> **Exercise prompt**:
Copy every line of the material below word for word.

Item-finding records:
☆ ☆ ☆

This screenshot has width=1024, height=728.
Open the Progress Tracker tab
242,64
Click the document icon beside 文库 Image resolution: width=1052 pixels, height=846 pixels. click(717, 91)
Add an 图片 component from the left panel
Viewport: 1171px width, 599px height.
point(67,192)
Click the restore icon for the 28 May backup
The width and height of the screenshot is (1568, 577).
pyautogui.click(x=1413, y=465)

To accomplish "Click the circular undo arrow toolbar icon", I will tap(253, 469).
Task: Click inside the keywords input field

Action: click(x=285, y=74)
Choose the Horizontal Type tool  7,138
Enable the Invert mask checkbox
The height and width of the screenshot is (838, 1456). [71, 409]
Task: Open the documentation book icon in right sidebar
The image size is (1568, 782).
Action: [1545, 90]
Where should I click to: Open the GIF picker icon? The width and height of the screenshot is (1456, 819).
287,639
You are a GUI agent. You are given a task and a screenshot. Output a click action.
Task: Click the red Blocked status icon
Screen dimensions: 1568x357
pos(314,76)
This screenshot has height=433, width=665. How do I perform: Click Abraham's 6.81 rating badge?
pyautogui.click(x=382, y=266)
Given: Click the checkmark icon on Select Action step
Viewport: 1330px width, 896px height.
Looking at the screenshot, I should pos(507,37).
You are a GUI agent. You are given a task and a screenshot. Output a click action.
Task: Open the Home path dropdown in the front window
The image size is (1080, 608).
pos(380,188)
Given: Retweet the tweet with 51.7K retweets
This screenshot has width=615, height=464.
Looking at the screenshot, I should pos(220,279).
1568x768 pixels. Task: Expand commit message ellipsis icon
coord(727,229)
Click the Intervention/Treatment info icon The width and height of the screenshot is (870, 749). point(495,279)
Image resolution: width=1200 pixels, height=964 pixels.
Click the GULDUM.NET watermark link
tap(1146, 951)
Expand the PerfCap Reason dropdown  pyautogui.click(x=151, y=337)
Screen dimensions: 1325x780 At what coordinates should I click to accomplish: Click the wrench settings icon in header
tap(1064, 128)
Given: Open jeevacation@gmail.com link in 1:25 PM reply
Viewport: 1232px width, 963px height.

☆ ☆ ☆

> **Result of the exercise**:
This screenshot has width=1024, height=728.
Open the Progress Tracker tab
242,64
Click the document icon beside 文库 Image resolution: width=1052 pixels, height=846 pixels. click(717, 91)
Add an 图片 component from the left panel
Viewport: 1171px width, 599px height.
point(67,192)
Click the restore icon for the 28 May backup
The width and height of the screenshot is (1568, 577).
pyautogui.click(x=1413, y=465)

To accomplish "Click the circular undo arrow toolbar icon", I will tap(253, 469).
Task: Click inside the keywords input field

Action: click(x=285, y=74)
Choose the Horizontal Type tool  7,138
Enable the Invert mask checkbox
The height and width of the screenshot is (838, 1456). [71, 409]
Task: Open the documentation book icon in right sidebar
The image size is (1568, 782).
Action: [1545, 90]
Where should I click to: Open the GIF picker icon? The width and height of the screenshot is (1456, 819).
287,639
You are a GUI agent. You are given a task and a screenshot. Output a click action.
Task: Click the red Blocked status icon
Screen dimensions: 1568x357
pos(314,76)
This screenshot has height=433, width=665. How do I perform: Click Abraham's 6.81 rating badge?
pyautogui.click(x=382, y=266)
Given: Click the checkmark icon on Select Action step
Viewport: 1330px width, 896px height.
Looking at the screenshot, I should pos(507,37).
You are a GUI agent. You are given a task and a screenshot. Output a click action.
Task: Open the Home path dropdown in the front window
The image size is (1080, 608).
pos(380,188)
Given: Retweet the tweet with 51.7K retweets
This screenshot has width=615, height=464.
Looking at the screenshot, I should pos(220,279).
1568x768 pixels. Task: Expand commit message ellipsis icon
coord(727,229)
Click the Intervention/Treatment info icon The width and height of the screenshot is (870, 749). point(495,279)
Image resolution: width=1200 pixels, height=964 pixels.
Click the GULDUM.NET watermark link
tap(1146, 951)
Expand the PerfCap Reason dropdown  pyautogui.click(x=151, y=337)
Screen dimensions: 1325x780 At what coordinates should I click to accomplish: Click the wrench settings icon in header
tap(1064, 128)
Given: Open jeevacation@gmail.com link in 1:25 PM reply
Viewport: 1232px width, 963px height.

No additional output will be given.